Someone showed up at the dog park today with her sister from washington dc. The sister told me how everyone is walking around like they are going to a funeral. I still feel that way too. Except I feel like it is my own funeral. I just can't seem to adopt the "it's only four years and government moves slow, he won't be able to do that much damage" perspective because not only do I not believe that but I am also quite concerned about the hateful every day people who are going to start acting up right now. Also, nuclear war. Why can't I just sleep for four years!?!?!?

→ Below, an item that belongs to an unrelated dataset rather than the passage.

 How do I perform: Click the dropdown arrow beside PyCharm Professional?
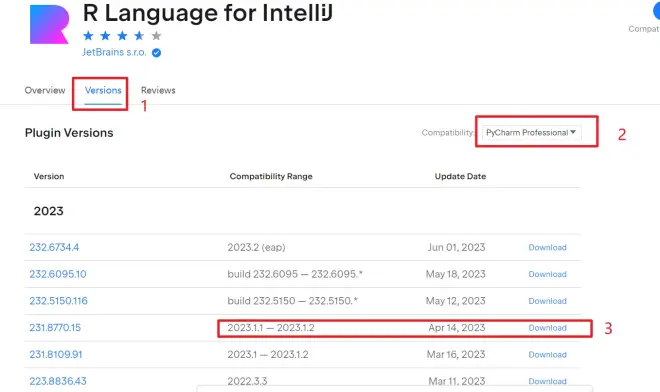click(x=573, y=132)
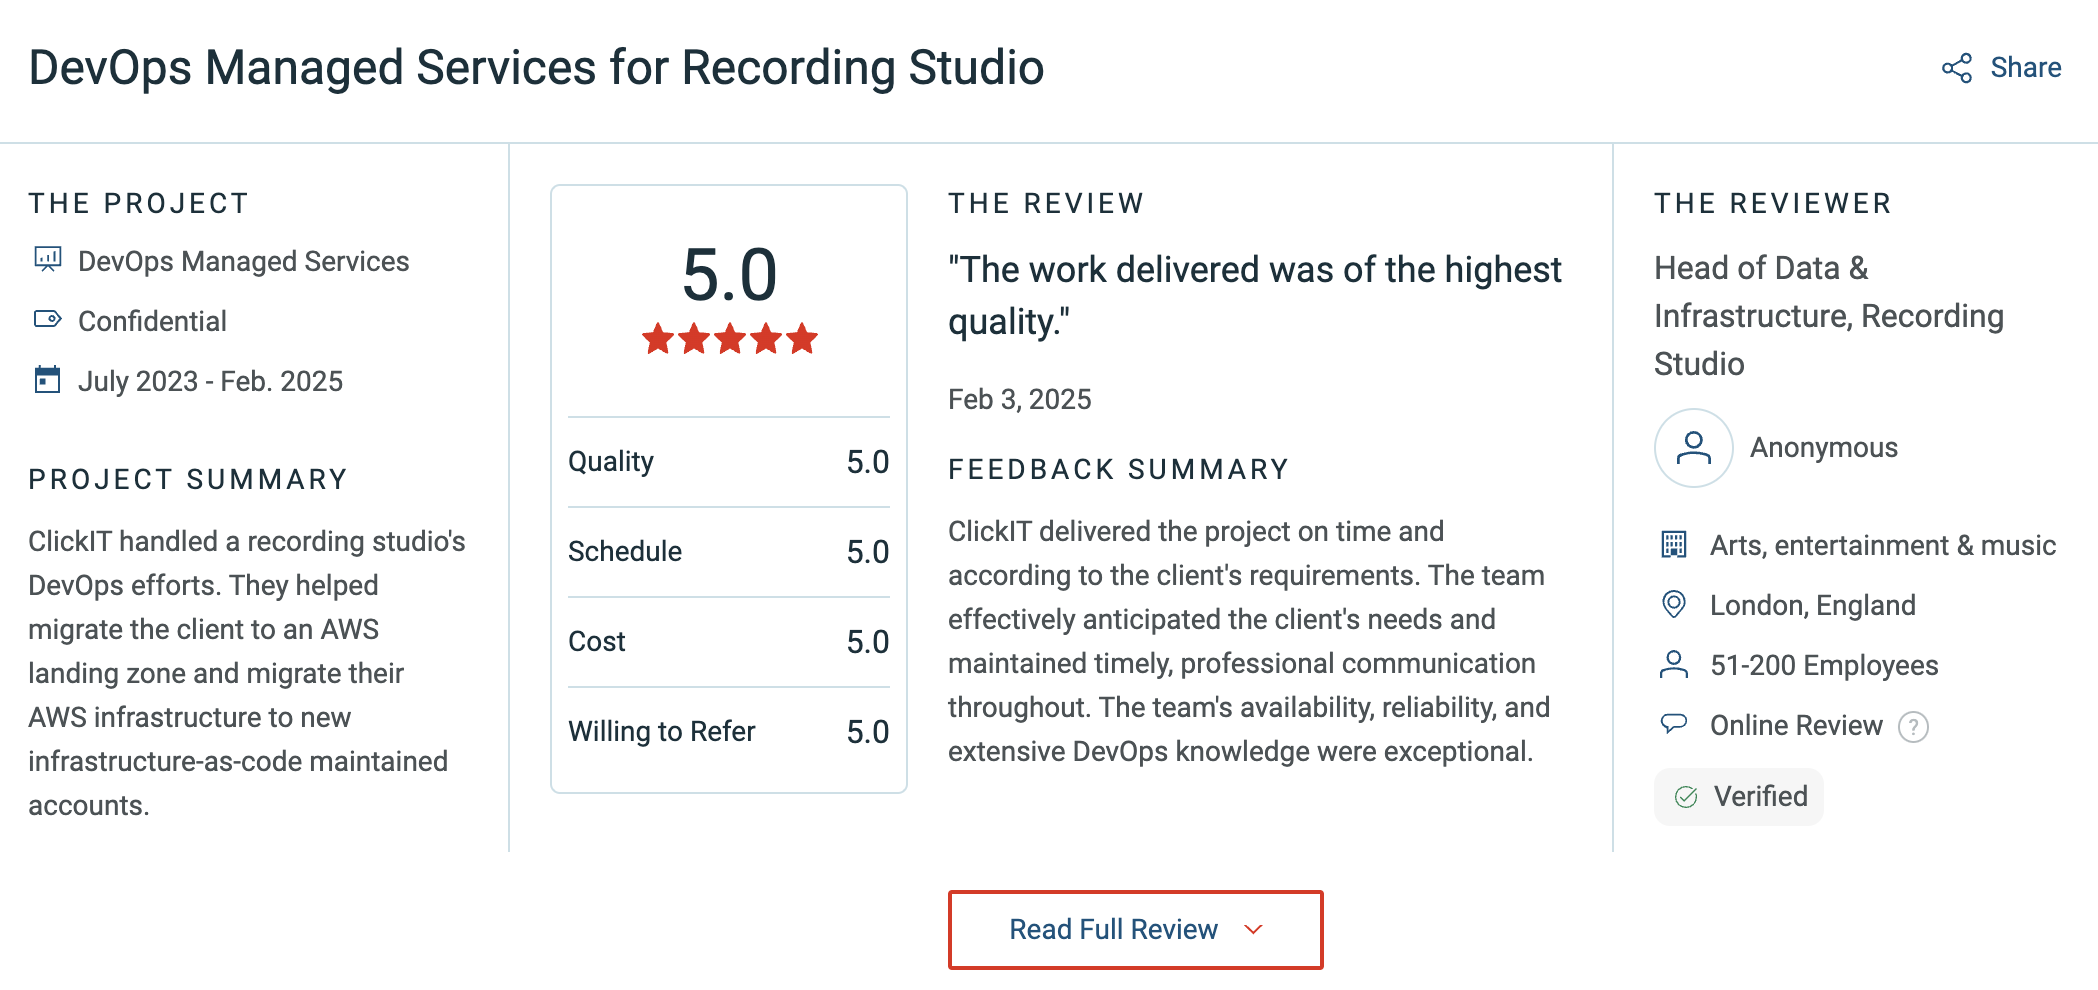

I am just so freaking sad and so freaking frustrated that I can barely express it. If only there was one thing for me going in a great direction right now..... like a lottery win. I sit around and fantasize about all of the good things I could do with a ridiculous amount of money- like help kids and women's issues. I would be such a generous lottery winner! I don't need a fancy car or anything crazy, I'd just want to not have to worry and then be benevolent. Giving other people the opportunity not to worry would make me so happy.
Other good things that could be happening for me right now are: getting recognized for my stellar photography, the husband being instantly cured and jumping off the couch and going back to work, Evan going off to a solid college, and Matt calling me every once in a fucking while. At least it looks like Evan will likely be off to a legit college in the fall.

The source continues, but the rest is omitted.